Morroniside is traditionally administered as part of the Liuwei Dihuang pill formula alongside Rehmannia glutinosa, Dioscorea opposita, Alisma orientale, Poria cocos, and Paeonia suffruticosa, with the multi-herb combination hypothesized to enhance overall tonic and renoprotective effects through complementary and additive mechanisms not achievable by morroniside alone. Co-occurrence with other Cornus officinalis iridoids such as loganin may produce additive neuroprotective effects, though competitive transporter interactions at intestinal level could limit combined bioavailability.

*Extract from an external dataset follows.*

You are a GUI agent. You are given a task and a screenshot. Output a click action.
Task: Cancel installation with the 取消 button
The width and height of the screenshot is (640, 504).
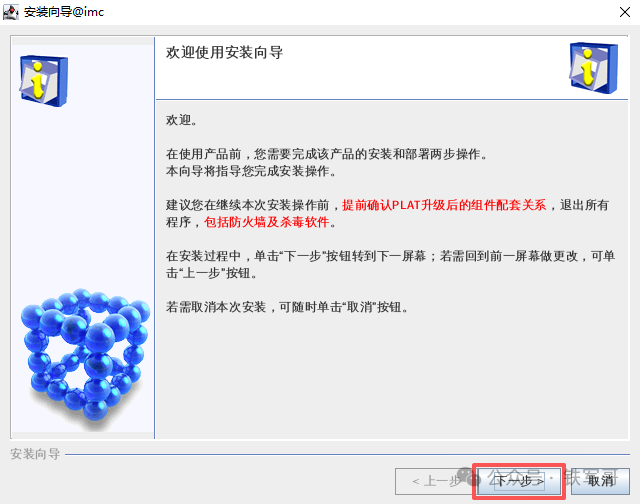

From a pharmacological synergy standpoint, morroniside's NF-κB inhibition and antioxidant activity may theoretically complement compounds with independent anti-glycation mechanisms—such as benfotiamine or carnosine—in diabetic nephropathy models, though no direct combination studies have been published.

Safety & Interactions

In vitro cytotoxicity assays demonstrate that morroniside is non-toxic to cell lines across concentrations of 0.1–200 μM, providing a preliminary safety signal at the cellular level, but comprehensive human safety data including adverse event profiles, tolerability across populations, and maximum tolerated doses have not been established in clinical studies. Potential pharmacokinetic drug interactions exist with substrates of multidrug resistance-associated proteins (MRPs, inhibited by MK571 and indomethacin) and breast cancer resistance protein (BCRP, inhibited by apigenin), meaning morroniside may alter the transport and plasma concentrations of co-administered drugs utilizing these efflux pathways. Competitive absorption interactions with co-occurring iridoid glycosides (loganin, sweroside) present in Cornus officinalis preparations may reduce morroniside bioavailability when taken as a whole-plant extract. No human data are available regarding safety in pregnancy, lactation, pediatric populations, or individuals with hepatic or renal impairment, and use in these populations cannot be recommended without further clinical investigation.